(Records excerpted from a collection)
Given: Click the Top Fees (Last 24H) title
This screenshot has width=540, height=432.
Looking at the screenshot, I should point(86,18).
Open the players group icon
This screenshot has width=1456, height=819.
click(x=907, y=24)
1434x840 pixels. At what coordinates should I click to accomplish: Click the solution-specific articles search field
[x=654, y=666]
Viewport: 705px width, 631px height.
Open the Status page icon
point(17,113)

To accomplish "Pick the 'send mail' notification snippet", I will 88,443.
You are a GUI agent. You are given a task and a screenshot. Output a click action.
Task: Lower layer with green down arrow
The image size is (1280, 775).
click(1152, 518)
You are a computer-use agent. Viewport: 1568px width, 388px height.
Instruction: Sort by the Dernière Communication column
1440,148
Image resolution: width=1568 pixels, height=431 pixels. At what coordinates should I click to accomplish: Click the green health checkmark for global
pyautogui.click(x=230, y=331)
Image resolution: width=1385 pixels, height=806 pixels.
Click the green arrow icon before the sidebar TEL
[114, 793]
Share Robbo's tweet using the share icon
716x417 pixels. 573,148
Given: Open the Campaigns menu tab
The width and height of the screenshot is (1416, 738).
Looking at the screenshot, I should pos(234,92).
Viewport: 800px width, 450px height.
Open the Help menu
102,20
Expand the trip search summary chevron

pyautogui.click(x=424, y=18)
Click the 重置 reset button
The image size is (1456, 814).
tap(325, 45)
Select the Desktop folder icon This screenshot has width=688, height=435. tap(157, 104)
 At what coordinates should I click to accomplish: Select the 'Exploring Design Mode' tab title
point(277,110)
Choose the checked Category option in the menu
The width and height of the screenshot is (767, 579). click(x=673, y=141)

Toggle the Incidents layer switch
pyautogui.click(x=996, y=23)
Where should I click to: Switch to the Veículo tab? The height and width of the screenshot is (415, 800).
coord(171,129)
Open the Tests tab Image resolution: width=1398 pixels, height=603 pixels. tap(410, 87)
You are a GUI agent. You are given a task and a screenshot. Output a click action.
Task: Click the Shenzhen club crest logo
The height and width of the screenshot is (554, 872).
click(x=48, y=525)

Exercise brief> Give back the opening line of the records above and every line after it, up to and including the one with "Viewport: 800px width, 450px height.", unchanged.

Written response>
Given: Click the Top Fees (Last 24H) title
This screenshot has width=540, height=432.
Looking at the screenshot, I should point(86,18).
Open the players group icon
This screenshot has width=1456, height=819.
click(x=907, y=24)
1434x840 pixels. At what coordinates should I click to accomplish: Click the solution-specific articles search field
[x=654, y=666]
Viewport: 705px width, 631px height.
Open the Status page icon
point(17,113)

To accomplish "Pick the 'send mail' notification snippet", I will 88,443.
You are a GUI agent. You are given a task and a screenshot. Output a click action.
Task: Lower layer with green down arrow
The image size is (1280, 775).
click(1152, 518)
You are a computer-use agent. Viewport: 1568px width, 388px height.
Instruction: Sort by the Dernière Communication column
1440,148
Image resolution: width=1568 pixels, height=431 pixels. At what coordinates should I click to accomplish: Click the green health checkmark for global
pyautogui.click(x=230, y=331)
Image resolution: width=1385 pixels, height=806 pixels.
Click the green arrow icon before the sidebar TEL
[114, 793]
Share Robbo's tweet using the share icon
716x417 pixels. 573,148
Given: Open the Campaigns menu tab
The width and height of the screenshot is (1416, 738).
Looking at the screenshot, I should pos(234,92).
Viewport: 800px width, 450px height.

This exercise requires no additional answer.